Another (more philosophical) concern with utilizing servers as a source of truth is that one single reality does not necessarily = truth. In the real world, there can be many truths! We as humans may not always agree on a source of truth because we each have our own subjective realities.
Furthermore, concurrent writes in a distributed system are challenging. In the paper Concurrency Control in Distributed Database Systems by Bernstein, P.A. and Goodman, N, the authors layout the problem:
The concurrency control problem is exacerbated in a distributed DBMS (DDBMS) because (1) users may access data stored in many different computers in a distributed system, and (2) a concurrency control mechanism at one computer cannot instantaneously know about interactions at other computers.
But instead of turning to two-phase locking or timestamp ordering, we are utilizing CRDTs. CRDT structure and its underlying math allows us to guarantee eventual consistency.
Many parts of the world do not have access to reliable Internet. People are also on the go and do much of their computing through their phones. This means connection to the Internet often gets interrupted as people are in transit. So how can we ensure that we can continue working while offline in a decentralized database that doesn't use a server to store data?
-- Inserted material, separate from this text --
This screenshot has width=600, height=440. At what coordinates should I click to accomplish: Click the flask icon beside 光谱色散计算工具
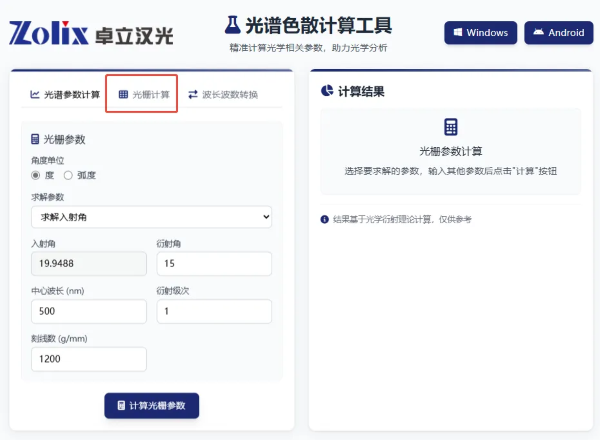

Enter IPFS. IPFS allows us to store data on decentralized nodes and link to them via content addressing. Our CRDT database structure can efficiently use these hash-linked files, allowing offline access to occur. (When we integrate Dialog with Webnative File System, users will be able to utilize WNFS for this and other purposes!)
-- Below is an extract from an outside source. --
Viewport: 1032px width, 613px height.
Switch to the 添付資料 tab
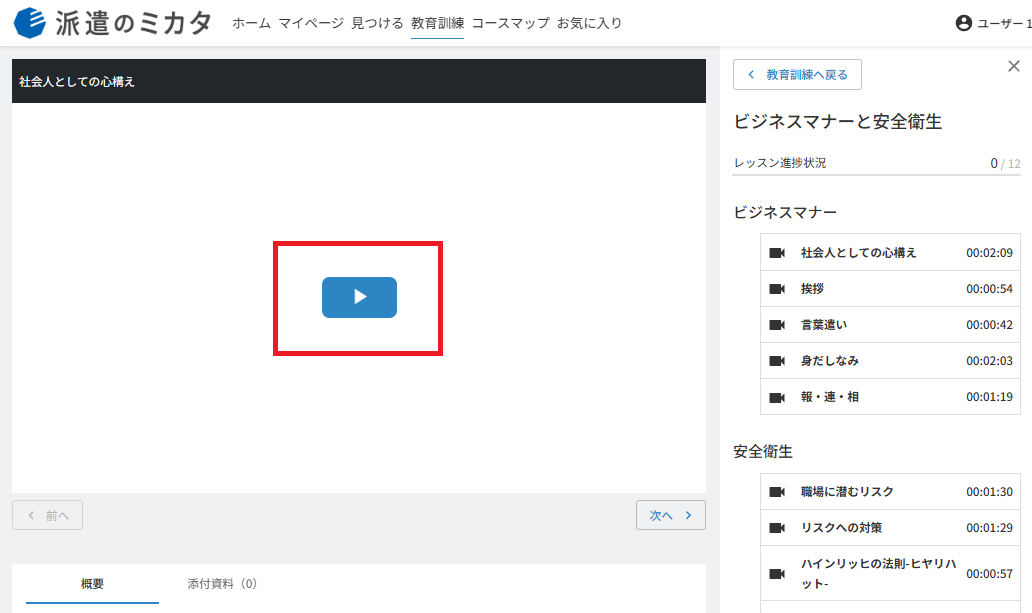222,583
One change since the last time we wrote about Dialog is that we are no longer using the Delete/Rederive algorithm for enabling incremental view maintenance. Instead we are using techniques inspired by differential dataflow.
We've also made progress on encryption and key management, and we have research code that has been used to prototype outstanding research questions and do rough performance testing.
We are currently in the specification process where we are laying out the requirements for integrating the prototype with IPFS and Webnative SDK. We are going to be starting a rust implementation soon as well.
Stay up to date on Dialog news and learn how you can co-build with us by registering for our Fission Reactor community calls. Fission Reactor is what we call our applied research pod, and every month we share updates on Dialog's progress. We hope you can join us!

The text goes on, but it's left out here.